Stored records:
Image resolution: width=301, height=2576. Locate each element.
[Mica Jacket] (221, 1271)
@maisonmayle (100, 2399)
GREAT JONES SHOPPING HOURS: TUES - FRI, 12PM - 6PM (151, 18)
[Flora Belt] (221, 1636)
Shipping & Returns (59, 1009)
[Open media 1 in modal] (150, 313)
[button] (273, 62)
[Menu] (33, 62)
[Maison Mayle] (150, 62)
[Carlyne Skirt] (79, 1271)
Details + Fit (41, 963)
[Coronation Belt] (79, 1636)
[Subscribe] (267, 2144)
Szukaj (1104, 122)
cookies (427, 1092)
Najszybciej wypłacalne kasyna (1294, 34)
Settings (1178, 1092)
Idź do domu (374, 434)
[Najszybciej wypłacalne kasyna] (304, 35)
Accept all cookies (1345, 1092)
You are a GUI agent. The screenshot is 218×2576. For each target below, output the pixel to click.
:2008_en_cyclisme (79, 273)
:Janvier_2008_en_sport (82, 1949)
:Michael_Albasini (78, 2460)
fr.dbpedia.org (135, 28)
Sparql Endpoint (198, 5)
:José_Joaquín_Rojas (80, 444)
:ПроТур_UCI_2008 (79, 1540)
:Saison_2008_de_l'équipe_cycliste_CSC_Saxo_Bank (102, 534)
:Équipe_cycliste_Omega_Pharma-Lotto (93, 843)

• **Problem description**:
Write out the records once more, precisely as they stand.

• **Your solution**:
Image resolution: width=301, height=2576. Locate each element.
[Mica Jacket] (221, 1271)
@maisonmayle (100, 2399)
GREAT JONES SHOPPING HOURS: TUES - FRI, 12PM - 6PM (151, 18)
[Flora Belt] (221, 1636)
Shipping & Returns (59, 1009)
[Open media 1 in modal] (150, 313)
[button] (273, 62)
[Menu] (33, 62)
[Maison Mayle] (150, 62)
[Carlyne Skirt] (79, 1271)
Details + Fit (41, 963)
[Coronation Belt] (79, 1636)
[Subscribe] (267, 2144)
Szukaj (1104, 122)
cookies (427, 1092)
Najszybciej wypłacalne kasyna (1294, 34)
Settings (1178, 1092)
Idź do domu (374, 434)
[Najszybciej wypłacalne kasyna] (304, 35)
Accept all cookies (1345, 1092)
You are a GUI agent. The screenshot is 218×2576. For each target below, output the pixel to click.
:2008_en_cyclisme (79, 273)
:Janvier_2008_en_sport (82, 1949)
:Michael_Albasini (78, 2460)
fr.dbpedia.org (135, 28)
Sparql Endpoint (198, 5)
:José_Joaquín_Rojas (80, 444)
:ПроТур_UCI_2008 (79, 1540)
:Saison_2008_de_l'équipe_cycliste_CSC_Saxo_Bank (102, 534)
:Équipe_cycliste_Omega_Pharma-Lotto (93, 843)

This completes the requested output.